** Objective **
Gather every line in the items below that contains the word "sixth", and copy each one out.

>> start

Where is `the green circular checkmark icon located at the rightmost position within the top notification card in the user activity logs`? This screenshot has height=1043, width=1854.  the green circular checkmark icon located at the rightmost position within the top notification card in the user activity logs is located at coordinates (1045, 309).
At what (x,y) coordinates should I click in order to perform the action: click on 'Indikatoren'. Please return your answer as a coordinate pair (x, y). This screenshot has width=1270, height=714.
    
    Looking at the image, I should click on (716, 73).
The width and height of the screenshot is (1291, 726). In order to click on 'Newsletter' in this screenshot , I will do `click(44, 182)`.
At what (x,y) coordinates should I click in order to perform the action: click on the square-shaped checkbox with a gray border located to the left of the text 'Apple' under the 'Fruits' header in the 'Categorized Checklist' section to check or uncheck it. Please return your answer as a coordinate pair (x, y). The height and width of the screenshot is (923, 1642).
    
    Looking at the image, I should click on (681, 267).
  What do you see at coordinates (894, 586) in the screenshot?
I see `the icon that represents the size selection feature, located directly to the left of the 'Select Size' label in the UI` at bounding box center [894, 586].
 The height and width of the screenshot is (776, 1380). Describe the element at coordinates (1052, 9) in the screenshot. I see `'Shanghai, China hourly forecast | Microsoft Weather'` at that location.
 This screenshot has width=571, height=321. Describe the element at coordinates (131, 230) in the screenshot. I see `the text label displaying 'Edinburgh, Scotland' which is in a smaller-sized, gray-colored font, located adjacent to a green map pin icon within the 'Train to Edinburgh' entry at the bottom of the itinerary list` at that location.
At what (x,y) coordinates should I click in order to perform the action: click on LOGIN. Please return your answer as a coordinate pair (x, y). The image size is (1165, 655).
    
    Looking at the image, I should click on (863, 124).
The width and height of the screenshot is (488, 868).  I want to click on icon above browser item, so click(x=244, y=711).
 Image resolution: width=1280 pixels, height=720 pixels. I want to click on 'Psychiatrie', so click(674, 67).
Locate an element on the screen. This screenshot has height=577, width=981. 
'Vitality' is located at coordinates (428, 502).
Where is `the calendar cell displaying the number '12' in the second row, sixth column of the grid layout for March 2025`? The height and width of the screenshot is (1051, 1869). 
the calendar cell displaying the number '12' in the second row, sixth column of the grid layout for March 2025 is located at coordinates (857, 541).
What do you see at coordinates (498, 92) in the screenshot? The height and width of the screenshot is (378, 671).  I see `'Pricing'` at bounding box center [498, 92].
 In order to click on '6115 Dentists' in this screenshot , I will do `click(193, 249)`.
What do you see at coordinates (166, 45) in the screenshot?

>> end

** Reply to the task **
Where is `the calendar cell displaying the number '12' in the second row, sixth column of the grid layout for March 2025`? The height and width of the screenshot is (1051, 1869). 
the calendar cell displaying the number '12' in the second row, sixth column of the grid layout for March 2025 is located at coordinates (857, 541).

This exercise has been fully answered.